Text passage:
========================================
My data consists of 20,000 rows (genes) and 300 columns (samples). 5 out of 300 are cell lines and 295 out of 300 are tumor samples.
I'm currently attempting to adjust the expression values according to a confounding variable using linear regression. In summary, I have a dataframe consisting of the gene expression values and a vector of values of the confounding variable for each of the 300 samples.
Below is my first attempt at this:
design = model.matrix(~group+confounder)
fit = lmFit(df, design)
adjValues = fitted(fit)
The resulting design matrix looks something like:
(Intercept) group confounder
Sample #1 1 0 1
Sample #2 1 0 1
Sample #3 1 0 1
Sample #4 1 0 1
Sample #5 1 0 1
# ======================================== Above is cell line; Below is tumor sample
Sample #6 1 1 .91
Sample #7 1 1 .75
...
I thought it would be straight forward, but doing this results in a weird problem where expression values of the 5 cell lines are identical for all of the genes. This seems to also happen when I change the design matrix into design = model.matrix(~confounder)
========================================
Extracted data:
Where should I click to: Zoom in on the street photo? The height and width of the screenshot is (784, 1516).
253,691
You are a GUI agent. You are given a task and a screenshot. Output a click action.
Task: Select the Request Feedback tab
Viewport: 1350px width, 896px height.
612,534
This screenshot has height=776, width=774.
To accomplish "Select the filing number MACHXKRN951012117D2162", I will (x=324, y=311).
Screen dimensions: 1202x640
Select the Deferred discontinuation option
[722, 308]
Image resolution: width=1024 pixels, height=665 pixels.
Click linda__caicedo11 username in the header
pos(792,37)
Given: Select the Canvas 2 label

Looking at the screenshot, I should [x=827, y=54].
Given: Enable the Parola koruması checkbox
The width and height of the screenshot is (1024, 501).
========================================
The problem:
Please state, from the gene expression post, what goes wrong with the 5 cell lines after fitting the model.

Response box:
Their expression values come out identical for all of the genes.